A los europeos del este se les paga el sueldo típico de la industria agrícola en países del norte de Europa. Quienes lo consideran trabajo “poco cualificado” probablemente no son capaces de aguantar semanas con jornadas de 14 horas recogiendo espárragos o bayas, sin vacaciones ni fines de semanas. Las huertas alemanas se quejan de que los pocos trabajadores locales que respondieron a sus ofertas laborales no son “tan fuertes como los rumanos y polacos” y esperaban tener fines de semana y vacaciones.

Una serie de investigaciones periodísticas y laborales revelaron que las condiciones de trabajo no incluían cobertura sanitaria ni garantías de sueldo mínimo, y sus costes de desplazamiento podían deducirse del salario. Los “contratos”, enviados por Whatsapp, se ignoraban de manera rutinaria en las explotaciones alemanas, donde el salario mínimo por hora quedaba sustituido por un sistema de pago por cesta de recogida. Los 14 días de “cuarentena” transcurrían durante la propia recogida, con los temporeros durmiendo apiñados y con escaso acceso a agua corriente. Nadie en Rumanía ni Alemania mencionó la posibilidad de realizar pagas extraordinarias para trabajadores constantemente expuestos a contagios. Los intentos de sindicalistas alemanes por organizar a los trabajadores se toparon tanto con la hostilidad de los propietarios de cultivos como con la falta de familiaridad con la idea de formar parte de un sindicato por parte de los temporeros.

Es a estos trabajadores a quienes los partidos euroescépticos describen como un lastre, delincuentes, una amenaza externa o “eslavos baratos”, y cuya migración –intraeuropea o externa– dicen querer limitar. En la medida en que actualmente ensalzamos el valor de los trabajadores esenciales, es necesario no solo elogiar, sino ayudar a proteger, informar, afiliar a sindicatos y pagar dignamente a todos aquellos de quienes depende el suministro de alimentos en Europa.
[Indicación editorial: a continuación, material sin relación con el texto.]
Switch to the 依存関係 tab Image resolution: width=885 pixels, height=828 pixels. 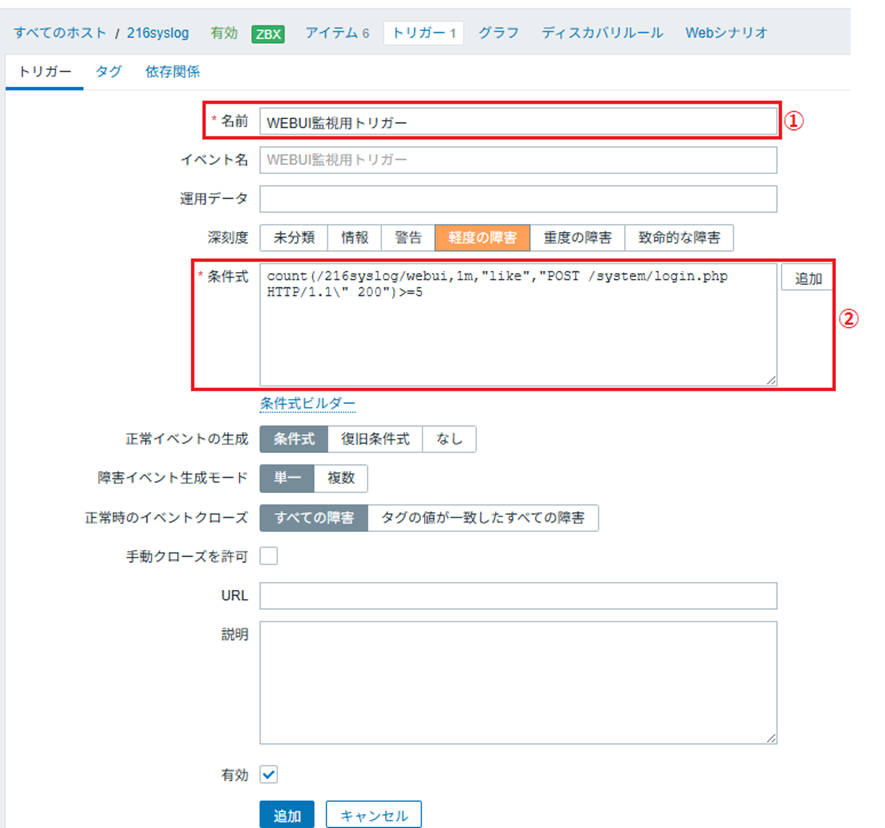click(x=172, y=72)
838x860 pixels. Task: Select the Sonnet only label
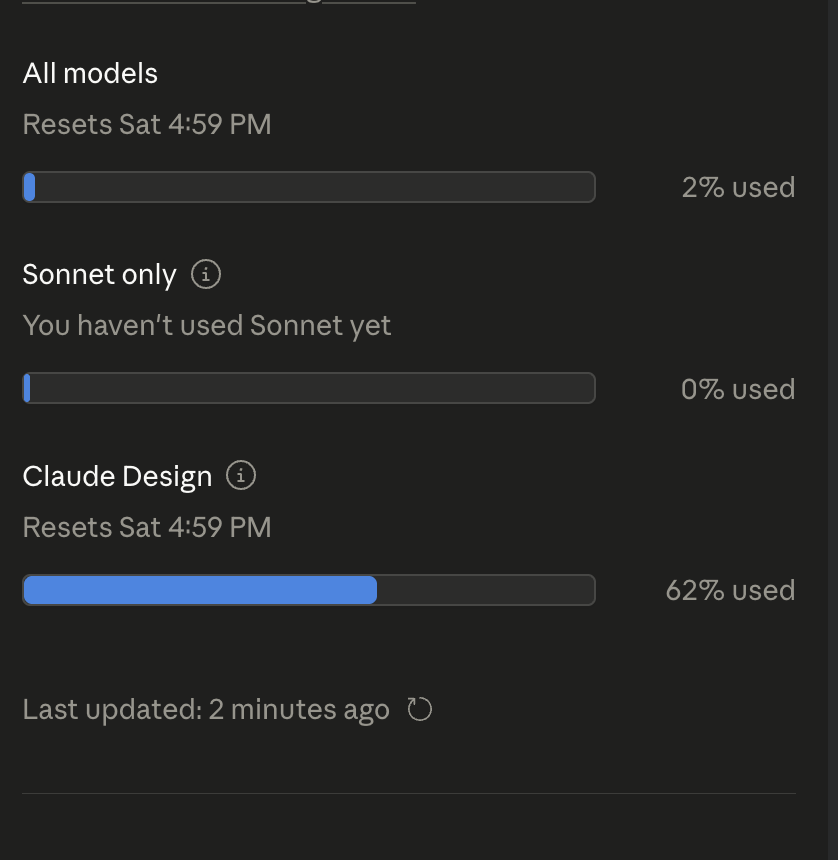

Especialmente cuando se encuentran lejos de su casa, no gozan de ningún tipo de representación y se ven explotados laboralmente. Los temporeros no son trabajadores sin aptitudes y, tras tres meses de trabajo brutal, obtienen ingresos mucho mayores que si se hubiesen quedado en casa. Pero se les trata como si fuesen siervos por Uber, en palabras del periodista rumano Costi Rogozanu. Les invisibilizan tanto sus gobiernos como los de los países cuyos sectores agrícolas, balanzas de pago y consumidores se benefician por igual de su trabajo duro y mal pagado.